魔法を愛するメルチータさんのことだ。すさまじい気合で魔法の詠唱を試そうとしたに違いない。だが、唱えることはできなかった。それほどの恐怖心をメルチータさんは植え付けられた、ということだ。
空元気が全部のその口調と、どこか腫れたような目元に気付いた僕は、いてもたってもいられなかった。
「……僕が、もっと正しい戦術を立てていれば」
黒仮面卿は、ずいぶんと前に目的を達成していた。あえて2ヶ月の間、あの地に居続けたのは、僕を待っていたからだ。
独立領主である僕と、言葉を交わすため。
おそらく、その言葉に嘘はないだろう。そして、僕はあの男に届かず、そして、圧倒的な優位から魔法を使われた。『マナを忌むための魔法』。僕の魔法を封じる、魔法。
完全にしてやられた。
メルチータさんの言葉どおりだ。僕たちは敵に翻弄されただけだ。すべてが、やつの手のひらの上で踊っていた。
「ううん。あの時点の判断に失敗はなかったわ、タカハくん」
メルチータさんは諭すようにゆっくりと言った。
「あの瞬間、私も勝てると思っていた。狩猟団員の人たちが来るまでの時間稼ぎはできたし、タカハくんと私とナイアの3人が詠唱をできる万全な状態にあった」
たしかに、あれがベストだったと思う。
でも――それは誰の目にも明らかなベストだった。
敵にも完全に見透かされるほどに。
単純な。
僕は唇を噛みしめる。
これはシミュレーションゲームじゃない。すべての状況が画面上に記載され、その上で十全の対策を練ることができるわけもない。敵には僕たちが想像もできないような魔法がある。そして――受けた傷はとりかえしがつかない。
メルチータさんは魔法を奪われた。
僕の、せいで。
「その上で、タカハくんにお願いがあるんだけど」
「……なんでしょう?」
「ダメでもともとなんだけどね」
メルチータさんは冗談っぽく笑って。
その笑みを消した。
「領主様、これからも『学舎』で働かせてください」
「――――」
「私は正しい意味での魔法使いではなくなってしまったけれど、研究では必ず役に立ちます。どうか、特例として、私を引き続き雇っていただけないでしょうか」
翡翠色の瞳は透き通っている。
底に、炎が揺れているように見えた。
そのくらい強い視線だった。
「単純なことなんだけどね。……あの人たちに返してもらいたいんだ。私の魔法」
「……」
「あれがどういう魔法なのか、ナイアと議論していたところなの」
「発音。……おそらく、識属性……。そのくらいしか……分からない、けど……」
識属性が司るのは、人間の認識と精神、あるいは、その混乱。『マナが怖い』『そのせいで魔法を詠唱できない』というメルチータさんの現状を説明するとしたら、精神操作とか、心理干渉とか、そういう言葉になるだろう。

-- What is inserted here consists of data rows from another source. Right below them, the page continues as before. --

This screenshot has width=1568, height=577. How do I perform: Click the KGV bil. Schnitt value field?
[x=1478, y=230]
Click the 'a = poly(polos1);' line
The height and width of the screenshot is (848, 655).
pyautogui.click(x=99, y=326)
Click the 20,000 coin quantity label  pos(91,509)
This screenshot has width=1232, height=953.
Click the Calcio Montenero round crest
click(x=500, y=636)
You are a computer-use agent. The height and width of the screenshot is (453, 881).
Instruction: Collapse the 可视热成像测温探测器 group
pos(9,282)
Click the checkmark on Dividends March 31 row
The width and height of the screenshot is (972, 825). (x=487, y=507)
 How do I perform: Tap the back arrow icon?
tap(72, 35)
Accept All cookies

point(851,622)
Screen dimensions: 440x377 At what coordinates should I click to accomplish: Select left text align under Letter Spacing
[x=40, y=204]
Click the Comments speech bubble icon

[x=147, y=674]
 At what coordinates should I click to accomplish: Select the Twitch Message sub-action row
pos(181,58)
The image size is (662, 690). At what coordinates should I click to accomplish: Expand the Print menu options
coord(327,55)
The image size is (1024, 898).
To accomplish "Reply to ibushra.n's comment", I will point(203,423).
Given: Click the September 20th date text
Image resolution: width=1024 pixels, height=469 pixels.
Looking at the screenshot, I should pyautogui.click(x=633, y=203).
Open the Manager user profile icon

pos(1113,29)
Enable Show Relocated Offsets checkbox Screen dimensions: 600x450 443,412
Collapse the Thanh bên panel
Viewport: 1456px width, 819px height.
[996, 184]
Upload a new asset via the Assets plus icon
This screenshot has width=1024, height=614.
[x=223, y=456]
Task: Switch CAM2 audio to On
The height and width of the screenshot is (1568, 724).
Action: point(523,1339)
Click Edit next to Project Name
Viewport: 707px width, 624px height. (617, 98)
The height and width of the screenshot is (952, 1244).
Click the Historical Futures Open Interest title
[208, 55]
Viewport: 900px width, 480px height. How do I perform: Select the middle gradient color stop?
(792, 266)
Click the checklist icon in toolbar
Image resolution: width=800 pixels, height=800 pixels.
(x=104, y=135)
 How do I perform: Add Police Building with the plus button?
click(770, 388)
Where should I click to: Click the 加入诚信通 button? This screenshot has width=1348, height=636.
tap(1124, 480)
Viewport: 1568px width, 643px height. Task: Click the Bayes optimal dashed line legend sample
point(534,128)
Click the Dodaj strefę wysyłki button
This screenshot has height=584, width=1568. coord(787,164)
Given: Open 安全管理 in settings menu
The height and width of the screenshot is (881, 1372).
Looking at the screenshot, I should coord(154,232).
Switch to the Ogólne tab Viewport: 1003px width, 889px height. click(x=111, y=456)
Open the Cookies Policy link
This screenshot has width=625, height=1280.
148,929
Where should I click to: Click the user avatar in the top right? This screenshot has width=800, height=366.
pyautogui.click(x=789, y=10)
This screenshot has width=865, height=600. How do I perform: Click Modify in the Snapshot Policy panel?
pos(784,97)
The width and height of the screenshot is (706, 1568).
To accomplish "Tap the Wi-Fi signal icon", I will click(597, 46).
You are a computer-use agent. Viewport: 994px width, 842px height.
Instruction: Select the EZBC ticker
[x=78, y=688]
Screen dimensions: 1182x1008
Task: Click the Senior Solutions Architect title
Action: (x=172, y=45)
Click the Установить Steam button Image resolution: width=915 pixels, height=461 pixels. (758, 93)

「できれば、ナイアの部下っていう形にしてもらえると嬉しいかな。データの整理とか、フィールドワークとか、魔法がなくてもできることはたくさんあるし、……うん、それでもやっぱり、魔法のことが好きだから」
はにかんでそう言い切る緑色の魔女は――最後まで僕を責めなかった。
「……」
メルチータさんは優しい人だ。優しくて、強い魔女だ。言葉の全ては真実で、慈愛に満ちている。本当に、僕のことを恨んだり、怒ったりしていないのだと思う。『もう。しょうがないな』くらいには思っているかもしれないけど、孤児院の子どもたちがやってしまった失敗とたぶん同列くらいに感じているはずだ。
それが分かるから、伝わってしまうから。
僕は血が滲むほどに自分の両手を握りしめることしかできない。
「もちろんです。むしろこちらからもお願いしたい。あの場所で引き続き研究を続けてもらえますか、メルチータさん」
「はい、領主様」
メルチータさんは微笑む。強く、美しく。魔法がちょっと使えないことなんてなんでもない、と言わんばかりに。
…………だったら。
だったら、僕にできるのは、行動で返すことだけだ。
「領主様。……私からも、お願いが」
横からナイアさんがあまりに真剣な口調でいうものだから、かえって僕は身構えてしまった。
「永遠に眠ってくださいとかは勘弁ですよ?」
「……叶えて、くれるの……?」
「おい」
「ふふふっ」
メルチータさんが微笑を浮かべ、僕とナイアさんはどちらからともなくお互いの戦闘態勢を解く。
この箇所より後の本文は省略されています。